When running with ScummVM, these games can be played on different operating systems, including Windows, Mac and Linux. Nearly a decade after its initial release, Dry Cereal was ported to the Nintendo Wii in 2008, but its availability was significantly limited by legal problems concerning the port's development.

In 2014, the Spy Fox series was released on Steam, along with the entirety of the Humongous Entertainment game library.
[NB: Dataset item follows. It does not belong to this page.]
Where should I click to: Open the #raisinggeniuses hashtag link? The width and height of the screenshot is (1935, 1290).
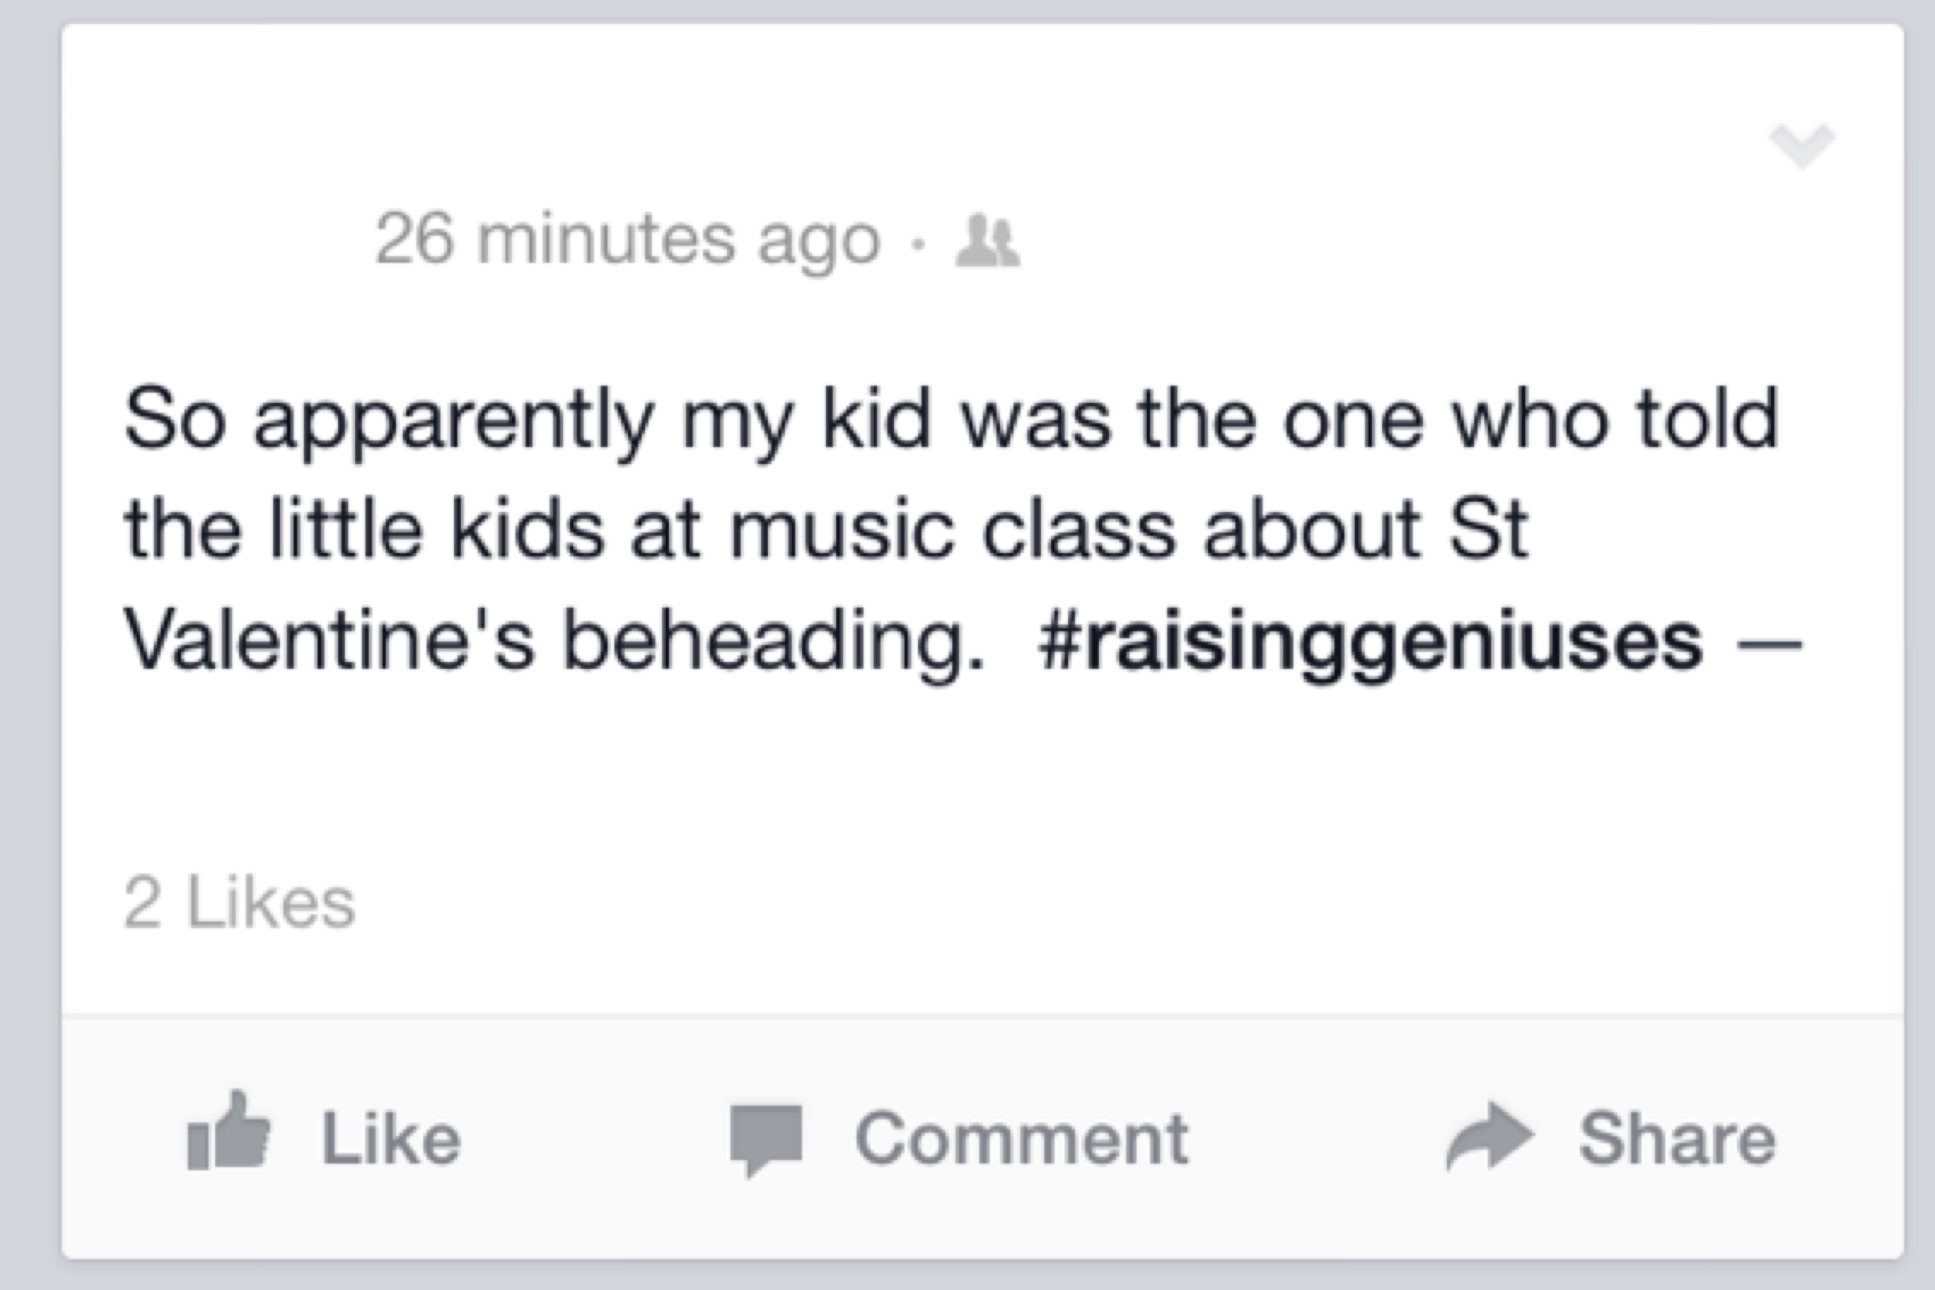[1370, 640]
Back in the early 2000s, Humongous published a number of promo materials for the games. These materials include stories featuring new villains that have never appeared in the game series, including Dr. Morrie Arty, Dr. Fu Manch Hugh, and Baron Von Bluefield.

==Availability==
- For Steam the games were released individually, bundled together in the "Spy Fox Complete Pack" and packaged with all Humongous Entertainment games in the "Humongous Entertainment Complete Pack".
- Spy Fox in: Cheese Chase was released for Windows and Macintosh on a compilation CD titled "Super Duper Arcade 1", along with Pajama Sam's Sock Works, Freddi Fish and Luther's Water Worries and Putt-Putt and Pep's Balloon-o-Rama.
- Spy Fox in: Hold the Mustard was released for Windows and Macintosh on a compilation CD titled "Super Duper Arcade 2", along with Pajama Sam's Lost & Found, Freddi Fish and Luther's Maze Madness and Putt-Putt and Pep's Dog on a Stick.
- Humongous Entertainment released a CD titled "Humongous Entertainment Triple Treat 3", which included Spy Fox in: Cheese Chase, Freddi Fish 2: The Case of the Haunted Schoolhouse and Backyard Baseball.
- Encore Software released a compilation CD titled "Fun & Skills Pack 1st & 2nd Grade", which included Spy Fox in "Dry Cereal", Carmen Sandiego: Junior Detective and Crayola Magic 3D Coloring.
- Encore Software released a compilation CD titled "Fun & Skills Pack 1st & 2nd Grade 3.0", which included Spy Fox in "Dry Cereal", Schoolhouse Rock!, Carmen Sandiego: Junior Detective and Crayola Make a Masterpiece.